→ What needs to be done:
Which lines in the data below contain the word "Instruction"? List every such line in full.

(Entries on target coordinates)
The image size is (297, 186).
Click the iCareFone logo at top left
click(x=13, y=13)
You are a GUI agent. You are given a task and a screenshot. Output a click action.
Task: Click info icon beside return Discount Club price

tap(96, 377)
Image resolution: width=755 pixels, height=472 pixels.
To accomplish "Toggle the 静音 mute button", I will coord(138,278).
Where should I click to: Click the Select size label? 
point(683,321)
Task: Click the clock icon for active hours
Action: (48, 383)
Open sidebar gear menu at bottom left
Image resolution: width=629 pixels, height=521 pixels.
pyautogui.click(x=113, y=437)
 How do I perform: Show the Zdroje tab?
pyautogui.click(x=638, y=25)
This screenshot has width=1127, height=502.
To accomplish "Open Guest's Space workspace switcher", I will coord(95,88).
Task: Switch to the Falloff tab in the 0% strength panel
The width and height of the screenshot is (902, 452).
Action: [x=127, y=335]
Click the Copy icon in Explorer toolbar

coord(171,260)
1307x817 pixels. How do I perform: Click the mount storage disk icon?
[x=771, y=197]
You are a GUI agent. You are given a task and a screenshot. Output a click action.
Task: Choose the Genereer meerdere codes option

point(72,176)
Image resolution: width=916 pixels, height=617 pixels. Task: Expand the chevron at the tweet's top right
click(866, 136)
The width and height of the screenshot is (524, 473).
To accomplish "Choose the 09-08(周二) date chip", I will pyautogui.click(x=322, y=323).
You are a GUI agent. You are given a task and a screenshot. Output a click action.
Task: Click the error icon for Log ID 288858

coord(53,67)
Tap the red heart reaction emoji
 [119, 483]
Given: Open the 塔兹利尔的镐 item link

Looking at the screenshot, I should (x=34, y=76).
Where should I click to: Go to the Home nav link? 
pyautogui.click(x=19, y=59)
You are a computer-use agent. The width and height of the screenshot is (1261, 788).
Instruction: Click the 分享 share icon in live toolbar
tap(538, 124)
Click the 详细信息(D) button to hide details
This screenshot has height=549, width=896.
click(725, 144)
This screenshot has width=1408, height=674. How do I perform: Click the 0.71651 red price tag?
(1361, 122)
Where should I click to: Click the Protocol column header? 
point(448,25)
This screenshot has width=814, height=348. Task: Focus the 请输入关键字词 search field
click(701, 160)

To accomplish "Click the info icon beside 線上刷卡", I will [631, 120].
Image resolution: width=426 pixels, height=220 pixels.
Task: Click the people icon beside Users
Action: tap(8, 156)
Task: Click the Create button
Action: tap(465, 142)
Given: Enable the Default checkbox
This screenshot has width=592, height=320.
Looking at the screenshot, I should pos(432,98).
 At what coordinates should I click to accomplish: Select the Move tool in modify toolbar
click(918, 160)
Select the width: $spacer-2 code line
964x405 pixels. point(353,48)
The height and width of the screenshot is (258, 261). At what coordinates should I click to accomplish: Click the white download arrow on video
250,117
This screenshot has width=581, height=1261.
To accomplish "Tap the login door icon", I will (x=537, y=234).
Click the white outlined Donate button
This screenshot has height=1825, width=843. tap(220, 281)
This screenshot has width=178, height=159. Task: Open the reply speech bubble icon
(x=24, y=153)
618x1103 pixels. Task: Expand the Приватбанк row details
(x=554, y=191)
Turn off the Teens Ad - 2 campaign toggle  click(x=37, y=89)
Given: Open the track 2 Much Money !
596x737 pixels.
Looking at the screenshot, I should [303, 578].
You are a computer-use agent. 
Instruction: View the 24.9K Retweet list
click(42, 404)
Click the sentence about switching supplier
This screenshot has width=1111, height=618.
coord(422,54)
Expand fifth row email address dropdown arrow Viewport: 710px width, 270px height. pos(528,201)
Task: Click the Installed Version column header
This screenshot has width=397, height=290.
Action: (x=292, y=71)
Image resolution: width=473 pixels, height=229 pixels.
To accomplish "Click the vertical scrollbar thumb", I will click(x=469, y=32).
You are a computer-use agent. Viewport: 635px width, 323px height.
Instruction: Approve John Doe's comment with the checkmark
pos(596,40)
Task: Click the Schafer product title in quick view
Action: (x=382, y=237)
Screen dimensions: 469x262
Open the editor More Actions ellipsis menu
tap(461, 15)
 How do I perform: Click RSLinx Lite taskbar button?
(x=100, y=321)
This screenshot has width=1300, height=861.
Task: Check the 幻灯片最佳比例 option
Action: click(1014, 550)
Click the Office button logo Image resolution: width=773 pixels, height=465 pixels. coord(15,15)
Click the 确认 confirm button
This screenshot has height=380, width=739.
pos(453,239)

→ Result of this task:
Instruction: Click the 分享 share icon in live toolbar
Instruction: View the 24.9K Retweet list
Instruction: Approve John Doe's comment with the checkmark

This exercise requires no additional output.